昨年、「最新戦法の話」(勝又清和六段 著)の翻訳プロジェクト(詳しくは2010/04/10のエントリー『「最新戦法の話」英訳完了』など参照)に参加させていただいた縁もあってか、なんと本書籍をサイン入りで献本してくださったのだ。
サインの言葉は、
「指した手が最善手」。アマチュアにとって、なんとも救われる、将棋を続けようと思える素敵な言葉だ。
献本してくださったのは昨年夏の話。遅ればせながら、書評を書かせていただく。
高難度の詰め手筋指南
本書は単純な詰将棋の棋書ではなく*1、寄せの場面で「何を持てば詰むか」、また受けの場面で「何を合駒するか」についての問題が数多く詰め込まれた棋書である。部分図の問題だけでなく、実戦譜に基づいた出題もある。対象とする読者は間違いなく有段者といってよいだろう。
そんな難しい本だが、企画のきっかけが面白い。
当時子どもスクールの講師をしていた私は、詰め将棋や次の一手以外に、面白くて役に立つ問題はないだろうかと、いろいろ考えていました。そんなときに思いついたのが、持駒を?にして何を持ったら詰むかという問題です。
(まえがきより引用)
子供達の受けもよかったそうだ。子供の場合は、とりあえず何か1つでも詰む手段を見つけてもらえばオーケーとしてもよい。「□+□=5で、□に入る組み合わせは?」といった「イギリス式算数」にまさしく通じるところがあり、発想力を鍛えるにはもってこいだろう。

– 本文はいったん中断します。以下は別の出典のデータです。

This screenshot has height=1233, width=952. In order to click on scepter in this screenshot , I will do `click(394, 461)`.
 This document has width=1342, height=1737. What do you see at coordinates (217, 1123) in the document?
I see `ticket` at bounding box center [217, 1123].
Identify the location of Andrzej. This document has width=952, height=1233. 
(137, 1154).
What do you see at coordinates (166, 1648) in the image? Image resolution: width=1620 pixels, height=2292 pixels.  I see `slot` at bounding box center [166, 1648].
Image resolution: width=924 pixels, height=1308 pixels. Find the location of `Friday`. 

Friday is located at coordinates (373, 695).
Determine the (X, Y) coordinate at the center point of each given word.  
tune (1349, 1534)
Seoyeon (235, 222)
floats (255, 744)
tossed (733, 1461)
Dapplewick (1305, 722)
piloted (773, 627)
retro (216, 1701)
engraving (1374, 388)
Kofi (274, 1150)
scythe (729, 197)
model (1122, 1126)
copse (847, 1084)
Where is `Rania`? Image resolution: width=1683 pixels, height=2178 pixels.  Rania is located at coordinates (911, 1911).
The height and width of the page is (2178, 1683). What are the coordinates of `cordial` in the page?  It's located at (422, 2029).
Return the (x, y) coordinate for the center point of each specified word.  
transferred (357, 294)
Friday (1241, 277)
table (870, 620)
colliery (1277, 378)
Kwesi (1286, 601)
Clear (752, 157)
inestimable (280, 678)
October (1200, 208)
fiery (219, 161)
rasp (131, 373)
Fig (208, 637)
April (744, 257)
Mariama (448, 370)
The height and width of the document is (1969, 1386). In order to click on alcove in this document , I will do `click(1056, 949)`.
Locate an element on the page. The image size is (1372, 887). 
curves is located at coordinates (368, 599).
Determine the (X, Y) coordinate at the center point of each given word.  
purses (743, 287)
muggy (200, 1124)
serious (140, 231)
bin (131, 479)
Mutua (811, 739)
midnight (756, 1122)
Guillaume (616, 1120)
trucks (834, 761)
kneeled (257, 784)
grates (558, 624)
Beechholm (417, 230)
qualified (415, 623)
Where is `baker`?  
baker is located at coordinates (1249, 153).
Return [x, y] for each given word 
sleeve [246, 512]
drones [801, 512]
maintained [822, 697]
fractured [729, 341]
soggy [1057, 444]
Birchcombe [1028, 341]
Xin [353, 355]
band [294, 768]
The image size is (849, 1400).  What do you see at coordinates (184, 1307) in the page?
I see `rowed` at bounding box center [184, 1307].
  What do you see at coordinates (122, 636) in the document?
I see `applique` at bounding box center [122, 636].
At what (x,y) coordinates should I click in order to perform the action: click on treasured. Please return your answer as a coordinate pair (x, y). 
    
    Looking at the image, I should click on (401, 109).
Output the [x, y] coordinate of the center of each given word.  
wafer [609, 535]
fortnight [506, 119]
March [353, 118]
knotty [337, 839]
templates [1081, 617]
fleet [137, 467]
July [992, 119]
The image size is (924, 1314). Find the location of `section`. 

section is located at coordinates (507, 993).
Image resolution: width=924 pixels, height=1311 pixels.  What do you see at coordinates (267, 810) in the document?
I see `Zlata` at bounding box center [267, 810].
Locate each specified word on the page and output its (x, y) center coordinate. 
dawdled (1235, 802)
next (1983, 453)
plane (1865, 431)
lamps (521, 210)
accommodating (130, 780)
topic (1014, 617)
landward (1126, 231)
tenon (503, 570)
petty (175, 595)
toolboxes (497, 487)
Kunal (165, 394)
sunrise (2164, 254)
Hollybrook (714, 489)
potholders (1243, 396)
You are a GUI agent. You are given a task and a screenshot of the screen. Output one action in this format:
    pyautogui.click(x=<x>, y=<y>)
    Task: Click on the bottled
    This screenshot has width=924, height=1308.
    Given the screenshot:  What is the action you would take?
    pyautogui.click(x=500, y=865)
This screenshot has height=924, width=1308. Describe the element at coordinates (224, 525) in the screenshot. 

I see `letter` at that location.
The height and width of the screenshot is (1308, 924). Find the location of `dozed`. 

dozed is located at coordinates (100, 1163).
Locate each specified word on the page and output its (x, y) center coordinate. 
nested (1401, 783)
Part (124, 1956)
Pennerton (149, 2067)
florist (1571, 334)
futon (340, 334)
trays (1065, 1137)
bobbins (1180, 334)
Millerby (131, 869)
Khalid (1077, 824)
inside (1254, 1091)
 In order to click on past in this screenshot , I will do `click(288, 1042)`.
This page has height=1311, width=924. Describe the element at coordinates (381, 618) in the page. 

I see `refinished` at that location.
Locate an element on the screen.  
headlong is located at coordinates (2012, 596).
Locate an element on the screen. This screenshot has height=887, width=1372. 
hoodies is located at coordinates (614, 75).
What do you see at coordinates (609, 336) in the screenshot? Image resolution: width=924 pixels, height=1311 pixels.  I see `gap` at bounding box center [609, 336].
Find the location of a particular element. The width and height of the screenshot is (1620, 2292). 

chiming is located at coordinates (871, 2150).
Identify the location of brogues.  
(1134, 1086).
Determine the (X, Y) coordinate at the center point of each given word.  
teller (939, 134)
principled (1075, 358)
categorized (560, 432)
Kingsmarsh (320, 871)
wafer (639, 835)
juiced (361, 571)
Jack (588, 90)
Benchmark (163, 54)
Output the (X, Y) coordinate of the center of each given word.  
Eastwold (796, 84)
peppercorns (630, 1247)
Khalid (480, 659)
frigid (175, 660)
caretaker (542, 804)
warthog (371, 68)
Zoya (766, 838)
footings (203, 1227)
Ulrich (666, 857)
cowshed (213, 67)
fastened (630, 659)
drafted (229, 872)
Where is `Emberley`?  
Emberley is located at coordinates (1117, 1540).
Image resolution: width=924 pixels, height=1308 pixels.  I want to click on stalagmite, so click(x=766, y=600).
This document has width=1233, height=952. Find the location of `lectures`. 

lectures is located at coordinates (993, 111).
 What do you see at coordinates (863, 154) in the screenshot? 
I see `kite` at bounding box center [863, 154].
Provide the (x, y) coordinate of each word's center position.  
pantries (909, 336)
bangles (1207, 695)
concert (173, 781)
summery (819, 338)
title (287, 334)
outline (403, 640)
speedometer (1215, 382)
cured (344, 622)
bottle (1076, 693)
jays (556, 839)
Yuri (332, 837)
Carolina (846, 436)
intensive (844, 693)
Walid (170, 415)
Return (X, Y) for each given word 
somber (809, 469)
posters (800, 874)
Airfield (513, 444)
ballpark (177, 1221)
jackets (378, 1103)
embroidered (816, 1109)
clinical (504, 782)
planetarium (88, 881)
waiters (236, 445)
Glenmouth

しかし、有段者には読み抜けなくしっかり解いてください、と。両側面の表情を持つ、なんとも恐ろしい出題形式ともいえるかもしれない。
ごくごく簡単な問題2問を解答無しで紹介させていただく。図では先手の持駒が「なし」になっているが、はたして何が持駒にあれば詰むだろうか。
香が3一にあるかないか、たったこれだけの違いで、解答にいくつかの変化があることがわかる。また、すべての持駒について一通り読まなくてはならないため、意外に労力がかかることがわかる。複雑な問題になればなおさらだ。類似局面の問題で、正解した気になって解答を見て、読み抜けに気付かされて(罠が1つではなくいくつもある)愕然としたことが何度もあった。
この形式の問題を解くことによって、読みの集中力が付くことは間違いないと感じた。また、詰めろのかけ方もうまくなるだろうし、「盤上でどの駒を拾いに行けばよいか」「寄せのためにはどの駒を受けに使わず残すべきか」などを意識しながら中終盤を戦えるようになるだろう。
「最新戦法の話2」に期待
終盤戦についても素晴らしい著書を残してくれた勝又六段。次に期待するのは、現在「将棋世界」で連載中の「突き抜ける!現代将棋」の書籍化だろう。タイトルが「最新戦法の話2」になるのかどうかはわからないが、これに順ずるものとなるはずだ。楽しみに待つことにしよう。
なおこの講座のここ数回の内容を@shogitygooさんが綺麗にまとめているので、参考にされたい。
*1:詰将棋の棋書が良くないと言っているわけではもちろんないので悪しからず。